The psych ward is not an option. I explored that option years ago in response to intense suicidal ideation/planning due to this and found it is both ineffective and genuinely dangerous for an AFAB even somewhere with a ‘women’s ward’.
I can’t afford the private rental market, can’t go to any family, and can’t cope with share housing so there’s nothing anyone here can do for me.
I desperately don’t want to die but without safe stable housing I really don’t see a future for myself.
Rather than projecting far into the future which you can't predict and can't fully control focus for now on making it through hour by hour.
Ask yourself, can I make it through the next hour?

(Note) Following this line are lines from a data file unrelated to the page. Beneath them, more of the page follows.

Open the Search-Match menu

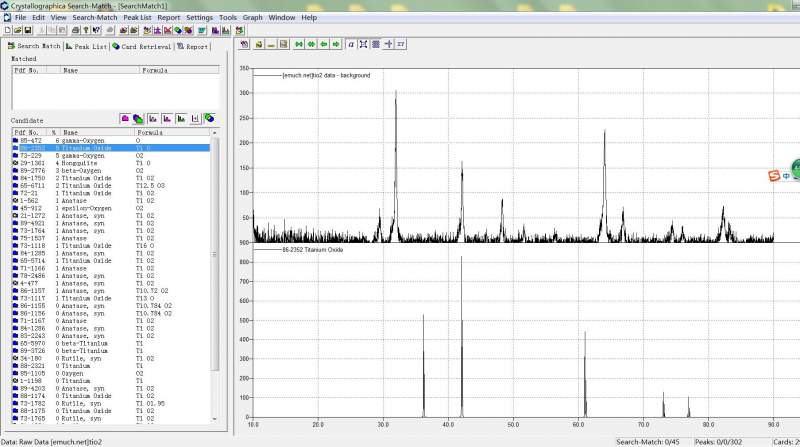coord(95,18)
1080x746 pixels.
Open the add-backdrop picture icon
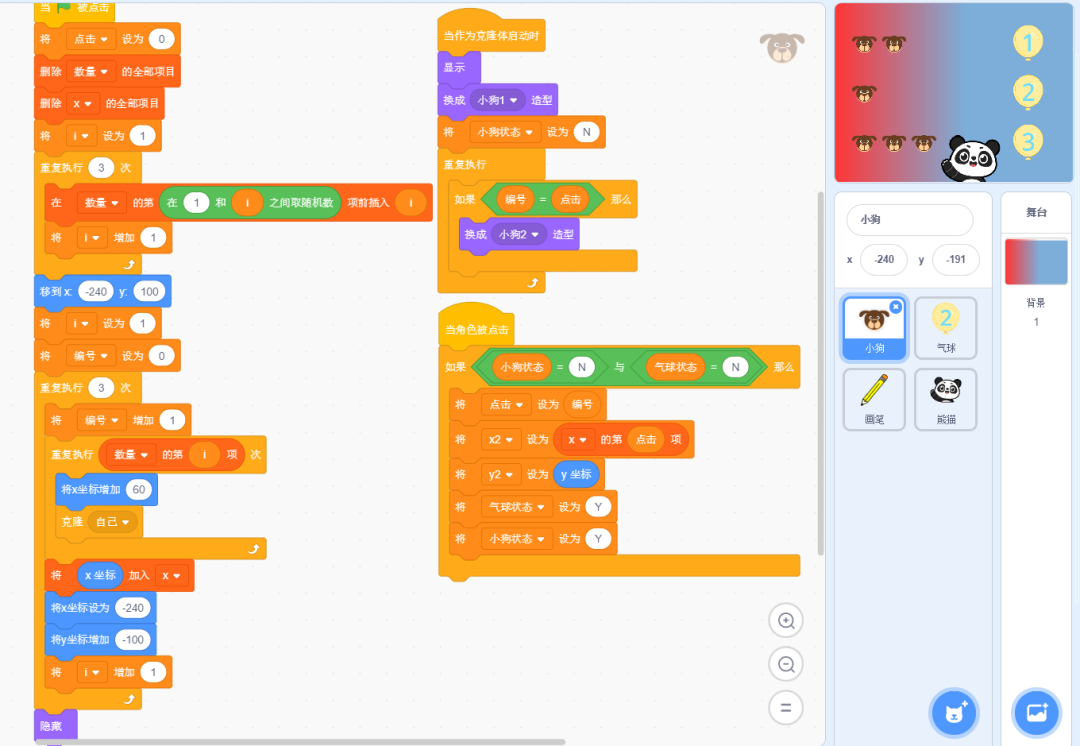[1036, 713]
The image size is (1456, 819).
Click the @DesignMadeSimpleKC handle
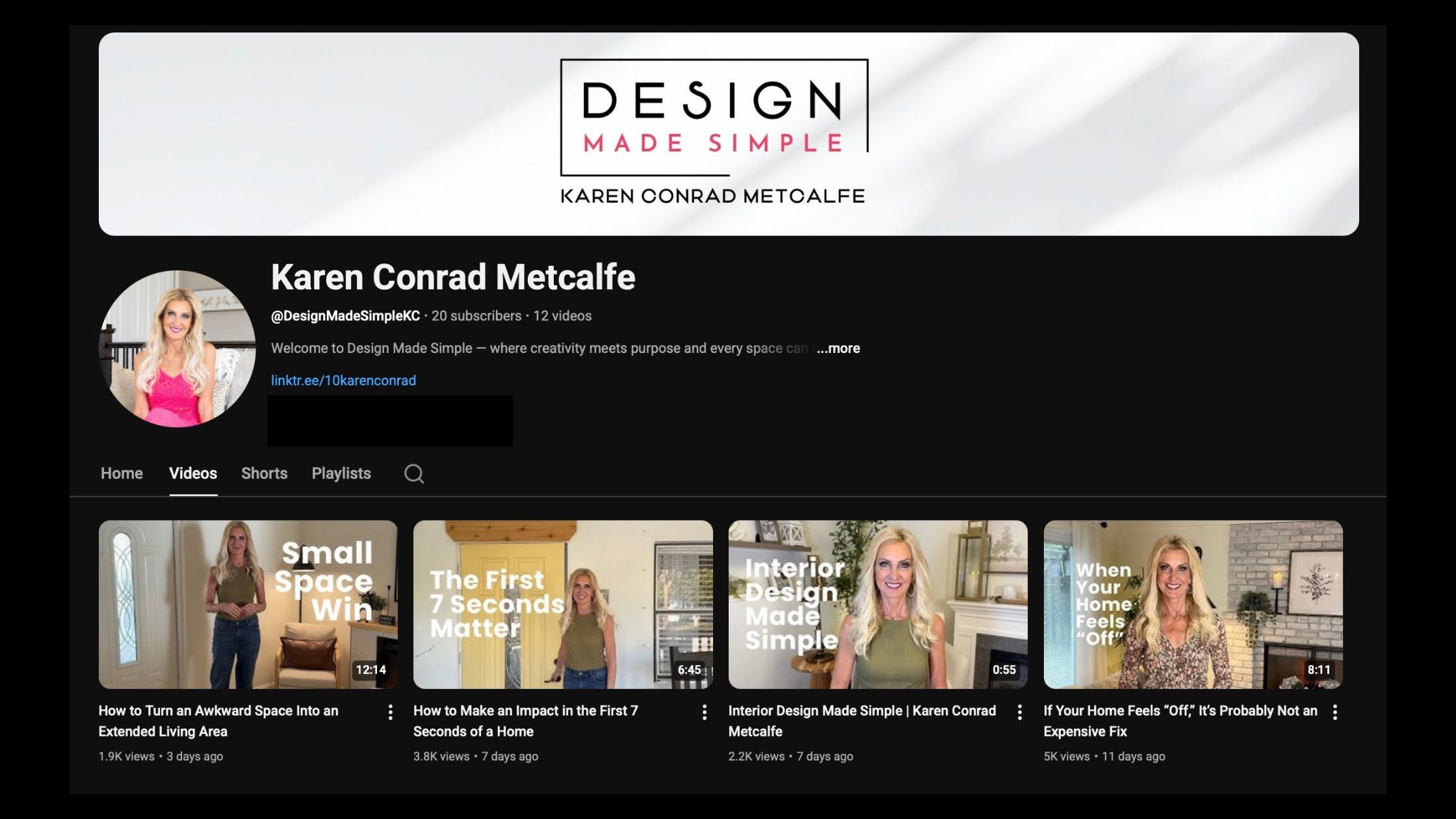[344, 315]
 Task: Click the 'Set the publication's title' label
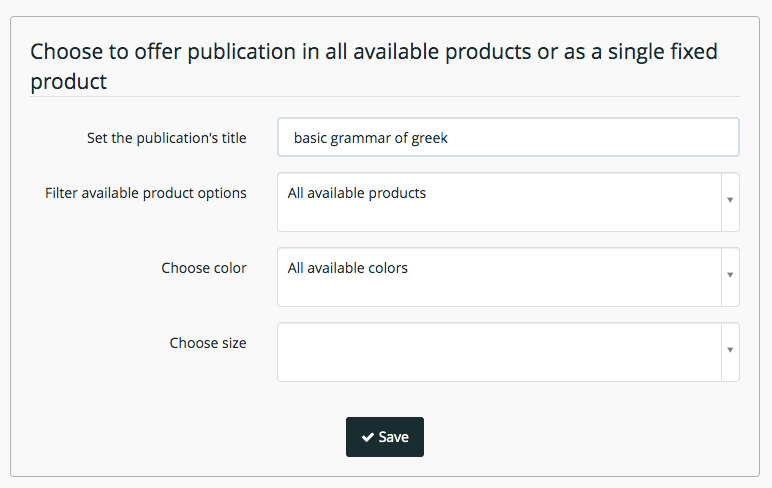click(166, 138)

If yes, keep going.
If your current residence doesn't feel safe, while you can't flee from it completely, stepping away from it might be helpful. For example go to the library, hell even a shopping mall. You don't need to buy anything.
That would be nice but I feel genuinely unsafe to go out (for good reason) so not really the best suggestion.
I have been frequently sexually harassed in public (yes, even in the library) and the closest shopping centre is at the epicentre of the roughest part of town. I’m not interested in ‘overcoming’ my aversion to going out in public while living here, soz. The people here are trash and it takes a toll on me both physically and mentally.
I will absolutely be working on expanding my comfort zone if I make it to somewhere better.
Thanks for the rest of it. I’m doing the best I can to make it through bit by bit.